Kriegsverletzungen als infektiologischer Horror
An der Charité – Universitätsmedizin Berlin werden Patientinnen und Patienten mit in der Ukraine erlittenen Kriegsverletzungen behandelt. Diese Verletzungen sind nicht nur aus traumatologischer Sicht schwer zu behandeln, sie sind häufig auch mit mehreren resistenten Erregern infiziert und stellen damit auch eine infektiologische Herausforderung dar.

Im Krieg in der Ukraine erlittene Verletzungen stellen nicht nur traumatologische und chirurgische Herausforderungen dar, wie Expert:innen im Rahmen des European Congress of Clinical Microbiology & Infectious Diseases (ECCMID) in Kopenhagen berichteten.

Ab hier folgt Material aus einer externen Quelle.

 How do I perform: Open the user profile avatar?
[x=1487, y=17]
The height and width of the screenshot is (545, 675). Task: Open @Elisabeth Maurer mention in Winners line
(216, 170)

Häufig stellen sich nämlich als Folge der Verletzungen komplexe Infektionen von Knochen und Weichteilen ein – und in vielen Fällen sind das Infektionen mit multiresistenten Bakterien. Eine Gruppe der Berliner Charité stellte eine Analyse von 14 Fällen (13 Zivilisten und ein Soldat) vor, die aus der Ukraine zur Behandlung nach Berlin gebracht worden waren. „Kriegsopfer erhalten oft suboptimale chirurgische und antibiotische Versorgung unter unsterilen Bedingungen in Kampfgebieten – und dies nicht selten über Wochen oder sogar Monate“, kommentierte Studienautorin Dr. Maria Virginia Dos Santos. Sie unterstreicht, dass nicht nur die Verletzungen, sondern auch die Infektionen extrem schwer zu behandeln sein können, da es sich oft um große Wunden und polymikrobielle Infektionen handle, an denen Bakterien, Pilze und Parasiten in unterschiedlichen Kombinationen beteiligt sind. Zusätzlich handle es sich nicht selten um extrem resistente und damit schwer behandelbare Erreger.